Now, I'm using CUDA dynamic parallelism to create the kernel in a kernel function.
In the CUDA document, kernel functions can only be launched a fixed recursion depth because of resource constraints.
But in my project, I want to launch the kernel but parent kernel doesn't need to wait for exiting of child kernel.

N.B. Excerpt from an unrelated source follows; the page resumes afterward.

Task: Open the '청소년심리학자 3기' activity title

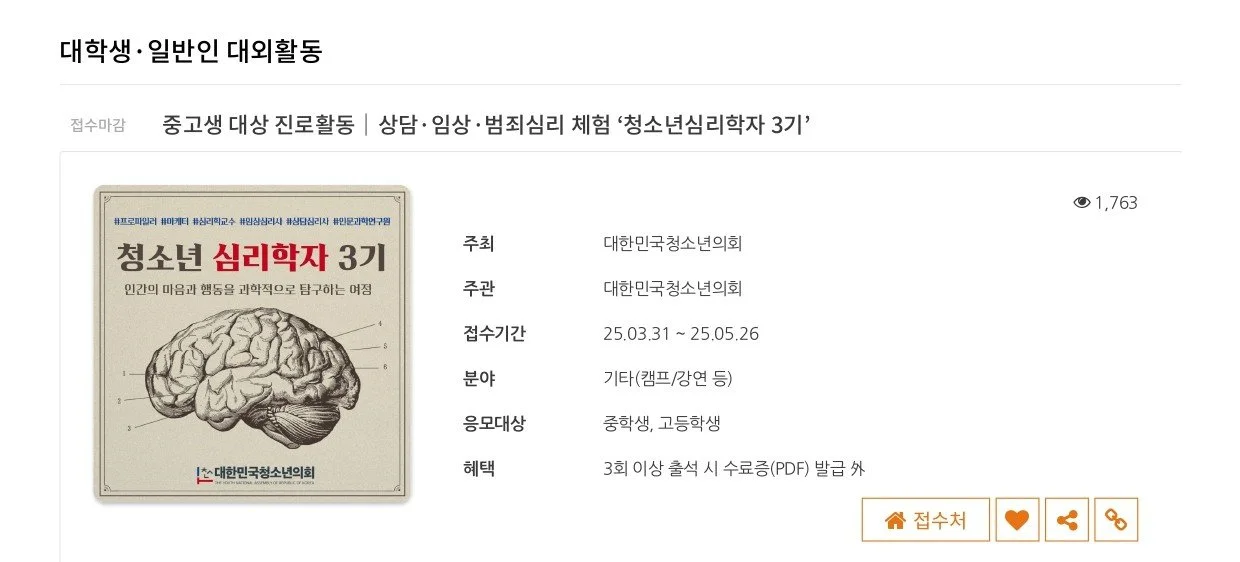Action: 485,126
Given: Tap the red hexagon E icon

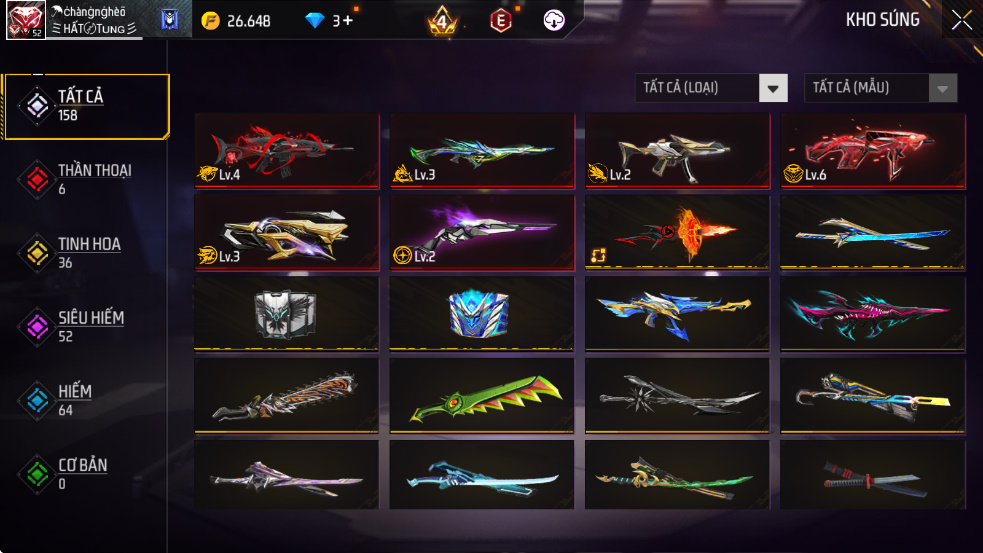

In other words, they are completely independent.
So is there some ways to launch the kernel in kernel functions but not limited by recursion depth?
I use the cudaDeviceSetLimit()
to set cudaLimitDevRuntimeSyncDepth
but there are still restrictions.
Example:
__global__ void do_something(MyQueue* queue, Task* task) {
// do something ...
task->execute();
// If queue is not empty, pop from it and launch a kernel to execute it
Task* t = queue->pop();
if (t) {
do_something<<<t->gridSize, t->blockSize, t->mem, stream>>>(queue, t);
}
}
-rdc=true -gencode=arch=compute_61,code=sm_61 -gencode=arch=compute_61,code=compute_61
according to my testing, making use of CDP2, it certainly seems possible to launch a kernel that will call sub-kernels for a "long" sequence:
# cat t225.cu
#include <iostream>
#include <cstdio>
#include <cstdlib>
using mt = int;
const mt my_stopc = 32768;
__global__ void k(mt *d, const mt my_stop){
mt c = *d;
if (c < my_stop){
c++;
*d = c;
k<<<1,1,0, cudaStreamTailLaunch>>>(d, my_stop);}
cudaError_t err = cudaGetLastError();
if (err != cudaSuccess) printf("device: %lu, %s\n", (unsigned long long)c, cudaGetErrorString(err));
}
int main(int argc, char *argv[]){
mt my_stop = my_stopc;
if (argc > 1) my_stop = atol(argv[1]);
mt *d;
cudaMallocManaged(&d, sizeof(d[0]));
*d = 0;
k<<<1,1>>>(d, my_stop);
cudaError_t err = cudaGetLastError();
if (err != cudaSuccess) std::cout << "host 1: " << cudaGetErrorString(err) << std::endl;
err = cudaDeviceSynchronize();
if (err != cudaSuccess) std::cout << "host 2: " << cudaGetErrorString(err) << std::endl;
std::cout << "iter: " << *d << std::endl;
}
# nvcc -o t225 t225.cu -arch=sm_89 -rdc=true -lcudadevrt -lineinfo
# ./t225
iter: 32768
# ./t225 70000
iter: 70000
#
CUDA 12.2, L4 GPU
If I increase the count to 1000000, then the (parent) kernel completes in about 12 seconds:
# time ./t225 1000000
iter: 1000000
real 0m12.306s
user 0m10.155s
sys 0m2.080s
#